A reporter and a cameraman enter the cafeteria, and she waves them over. “In here, please. Yes, you can set up over there. Let me know when you’re ready.”
“We’re all ready,” the reporter says eagerly. “We’ll do this hand-held.”
“Good!” Bachman looks so pleased with herself. She straightens her suit, then turns to face the camera just as Doyle and thirty soldiers dash into the room. His face is both shocked and angry, and he’s out of breath. He must have run all the way from his office.
“Governor, I understand you need a little attention, but this is no place for your publicity stunts. My team is outside, and we’re putting a stop to this game.”
“What game?” I ask.
Bachman grins and waves a white envelope in the air like it’s a conquering flag. “See, that’s the thing, Mr. Doyle. You can’t stop a court order. I didn’t think you had the power to expel all those students, so I went and talked to a judge, and he agreed with me. So they’re coming back to get the education they so richly deserve. This school was built for the children of Coney Island—all of them.”
She pushes the emergency-exit door. On the other side is an army, all in red T-shirts. Each of them wears a wicked grin that matches the governor’s, and they file through the door.
“Welcome back, kids,” she continues. “Please step all the way in. We need to make room for everyone.”
“I have the power to expel anyone who disrupts the learning process,” Doyle says.
“Maybe, but today these kids are going to school.”
Doyle gives a look to one of his soldiers and watches as he runs off, while the Niners continue to enter. I see Jorge pass by, then Svetlana, even Deshane. There are others—Lara, Luiz, so many I had almost forgotten about—kids who were sent packing to keep the rest of us safe. Now they’re back, like a cancer spreading through Hylan’s bloodstream. Six hundred kids walk through the door, and every one of them is trouble.
“This place is going to explode,” someone says.
He’s right.
The governor turns to me. Her sneer is triumphant. “Today I am righting a wrong in Coney Island. Let no one think that monsters come before a human child.”
She takes off her suit jacket, revealing her very own Coney Island Nine T-shirt. Her teenage army claps and cheers as she flirts with the camera.
Doyle spots Bonnie among the soldiers. “Take Ms. Walker out of here. Fast.”
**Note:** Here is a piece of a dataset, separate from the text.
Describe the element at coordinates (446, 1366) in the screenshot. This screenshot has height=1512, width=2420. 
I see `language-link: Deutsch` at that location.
She grabs me by the arm, and we race out of the cafeteria and into the halls, but the Niners are everywhere, pouring through the main entrance and the fire exits. They roam the halls in packs, shoving around anyone not wearing a red T-shirt. The soldiers and cops seem helpless to stop them. There are just too many.
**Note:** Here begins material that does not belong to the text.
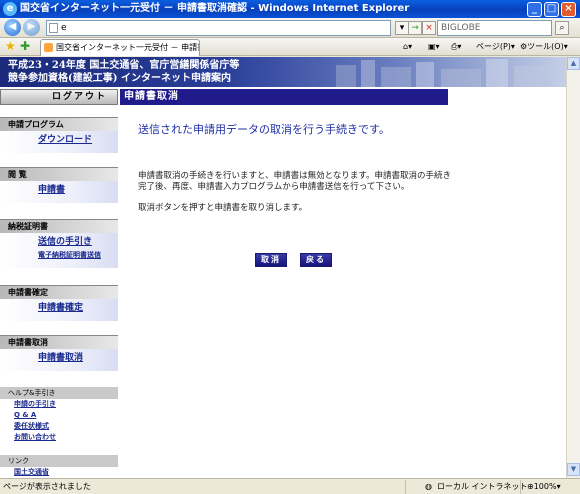  What do you see at coordinates (59, 226) in the screenshot?
I see `nav-section-head: 納税証明書` at bounding box center [59, 226].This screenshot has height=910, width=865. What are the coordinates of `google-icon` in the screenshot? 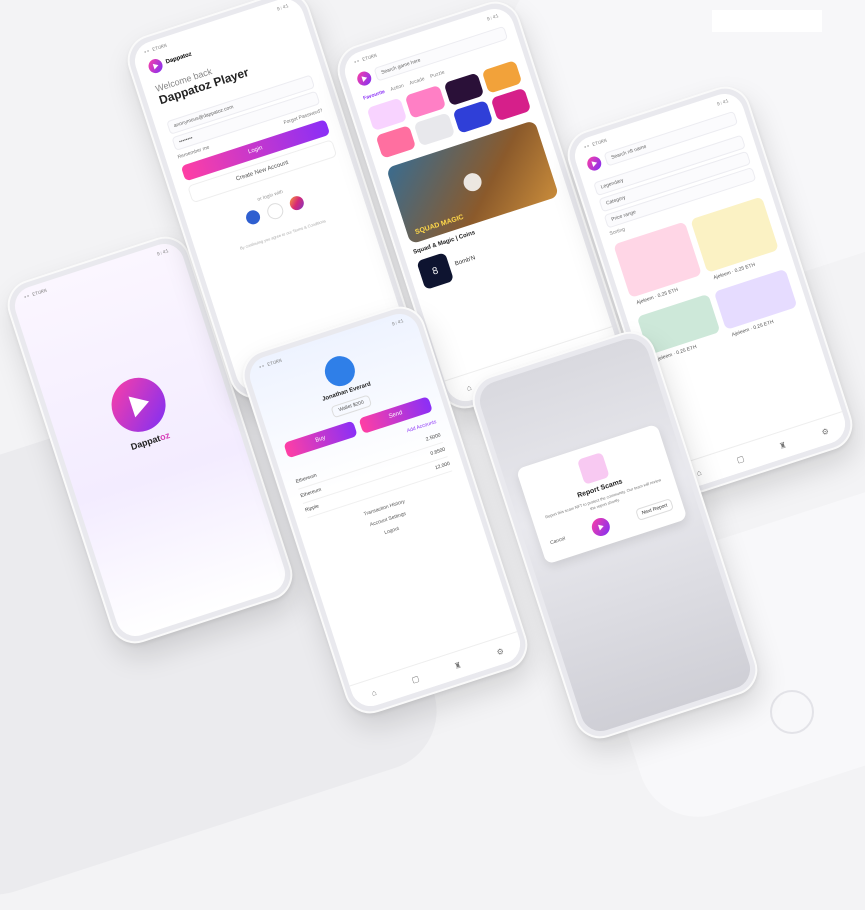 It's located at (276, 212).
“This is insane,” Bonnie barks into her radio. Someone shouts back, but I can’t make out what the other person said. “Damn! The front doors are blocked. We need to go out the exit in the rear.”
We make a U-turn but have to push our way through a sea of red shirts. They spit on us as we pass, and one tries to punch me, but Bonnie aims her rifle at him.
“Be smart!” she shouts, and the kid takes her advice.
A dozen soldiers run past, and another dozen come the other way. Someone is shouting through Bonnie’s radio. I hear a gunshot. When we get to the rear exit, we find another gang of Niners waiting for us.